All of this moving around the building helps us to not feel too claustrophobic, like we would if the whole movie took place with inside the elevator with those people. We’d end up feeling like we were the ones in there and it would be pretty torturous. But instead, the movie makes the building the focus, giving us a rainy afternoon and then night outside. The best one-day or one night, trapped inside a building movies always have it raining outside. Clue is my favorite of the bunch, but they probably go all the way back to Akira Kurosawa’s Rashomon. And it always works like a charm to create the feeling that we are stuck here, inside this place, secure from the rain. And rain, thunder, lightning, and all that always add to the creepy atmosphere.
As the movie goes on, we learn a good amount about the characters involved. The detective has the most back-story, and we learn before he even gets to the building about how his wife and son were killed some years ago by a hit and run driver. Later on, we learn about the lousy note the driver left. And now, the detective investigates these people, trying to find out whom he’s watching in the elevator.
As it turns out, each person in the elevator has a story and each story is somewhat of a mystery that would lead one to think that he or she is quite possibly a killer. There are all kinds of strange things happening with those people who are in the elevator and what they did before they got in there. The detective goes through security tapes of the lobby of the building to try to make sense of whatever he can. And there are a whole bunch of red herrings, each one filled with edge of your seat tension that this person is the killer.
The movie also does a nice job of letting us know that this all has something to do with the Devil. That angle could have been tricky; because a movie about a bunch of people trapped in an elevator with them dying one by one could easily just be a sort of serial killer movie. But this movie finds clever ways to convince us that it is something more than that. It opens, for example, with shots around the streets of Philadelphia. Only the shots aren’t really of the streets. They’re of the buildings, upside down, with the sky on the bottom of the screen and bridges and skyscrapers on the top. It’s pretty surreal and makes you feel like some force, like the Devil is the one watching the world in this way.
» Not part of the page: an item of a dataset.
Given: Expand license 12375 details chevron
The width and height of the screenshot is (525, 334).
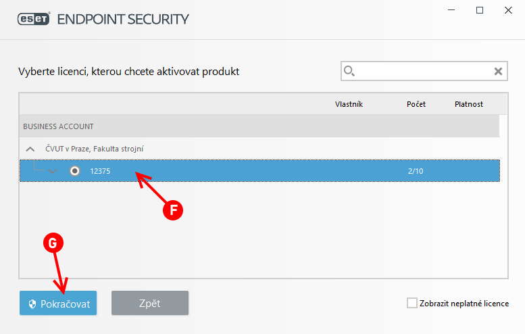Looking at the screenshot, I should (x=52, y=171).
And then there’s the voice over of one of the security guards telling stories about the Devil. He basically narrates the movie and tells of the legends he heard from his mother when he was a boy. He tells of how it always starts and the different rules of what happens when he is near. He even tells how it will end, but that doesn’t really matter. There are so many twists and surprises here that even knowing one or two barely makes a difference. I knew a major one going in, about which one of the characters in the elevator was, and it still made no difference at all. The movie just had too many thrills going on for a single one of them to take something away from it.
The trapped in a building with rain pounding down outside premise along with the stuck in an elevator where every time the lights go out, someone else dies, ideas were all very cool. And the movie did a really nice job with using music to create tension. This was basically a modern spin on Agatha Christie’s “And Then There Were None,” with a supernatural twist, and it worked really well. What didn’t work so great was the ending. It just felt too forced and too neatly packaged together. But for ninety percent of this movie, things were pretty intense. Who would have thought a movie with such a simple premise on the surface would turn out to be so much fun?